An Aspen townhouse cut its price to $4.8 million from $7.4 million

Fall has long been considered a good time to hunt for good ski deals, from season passes to condominium rentals. But this year, the biggest discounting isn't just on lift tickets and goggles; it's on custom-built homes with views and slopeside condos with Jacuzzi tubs. "This is really unheard of," says Ms. Steadman. "Sellers are finally getting desperate."

Like the rest of the luxury real-estate market, elite ski areas initially held up better at the beginning of the housing downturn, seemingly immune from the rash of foreclosures sweeping across less-affluent communities. That was even more true at ski resorts, where land use restrictions limit inventory and buyers are often less reliant on credit. For a while, sellers just took their homes off the market.

But this summer the high-end finally hit a wall, because of the lack of financing for large "jumbo" mortgages as well as the fact that federal rescue measures only applied to lower-priced properties. According to the National Association of Realtors, sales of homes over $1 million fell 1.2% in September from a year earlier. The crunch was then exacerbated at ski resorts, where a number of projects begun before the housing bust have just been completed, says Rod Slifer, principal of Slifer Smith & Frampton Real Estate in Vail, Colo. "That's put extra pressure on prices," he says.

# Data excerpt

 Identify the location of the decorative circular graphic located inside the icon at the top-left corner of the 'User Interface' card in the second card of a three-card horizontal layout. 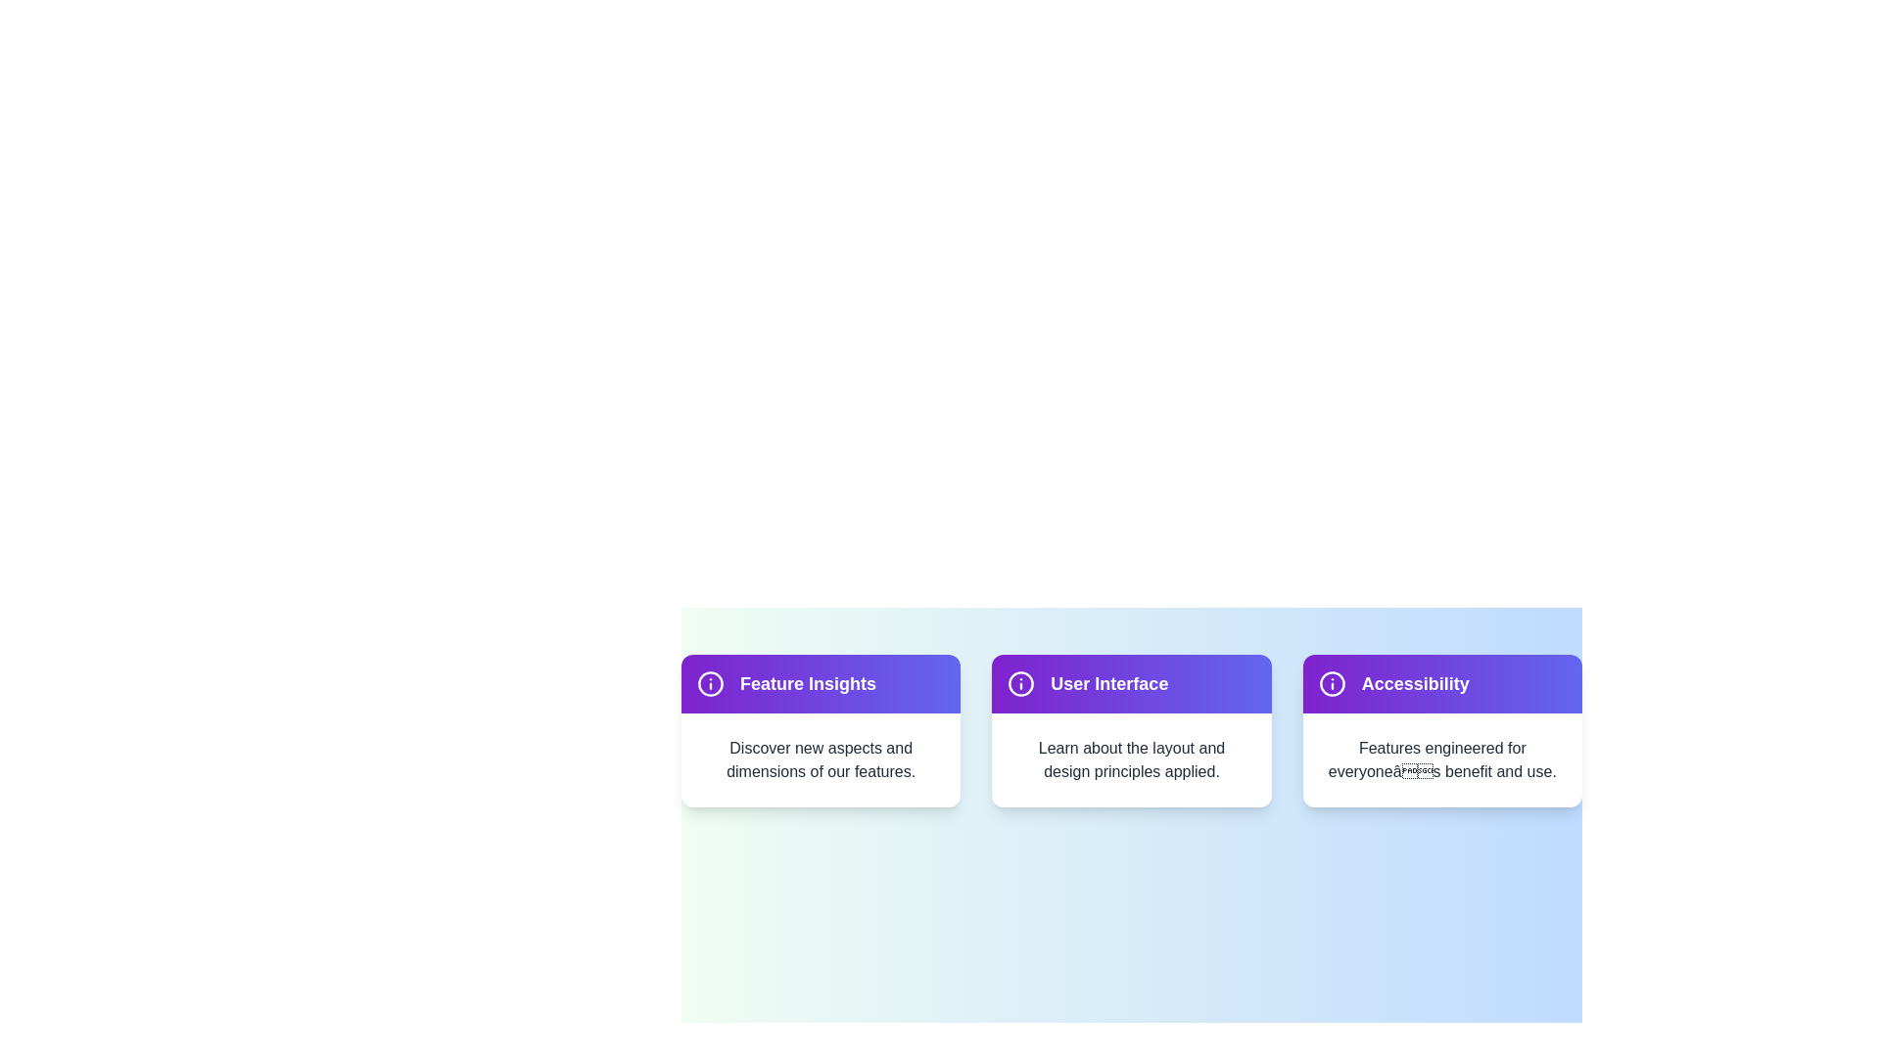
(1020, 682).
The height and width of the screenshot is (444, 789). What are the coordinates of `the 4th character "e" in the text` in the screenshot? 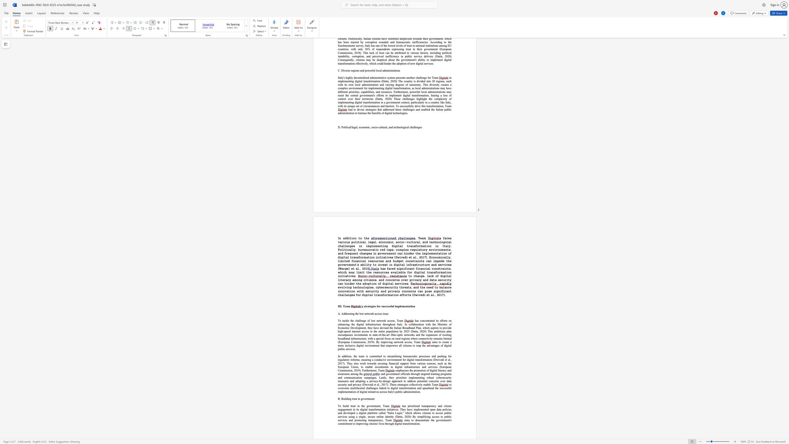 It's located at (354, 345).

# Your objective
Please answer from the passage on ski-resort real estate: by what percentage did sales of homes over $1 million fall in September from a year earlier, according to the National Association of Realtors?

# The reply
1.2%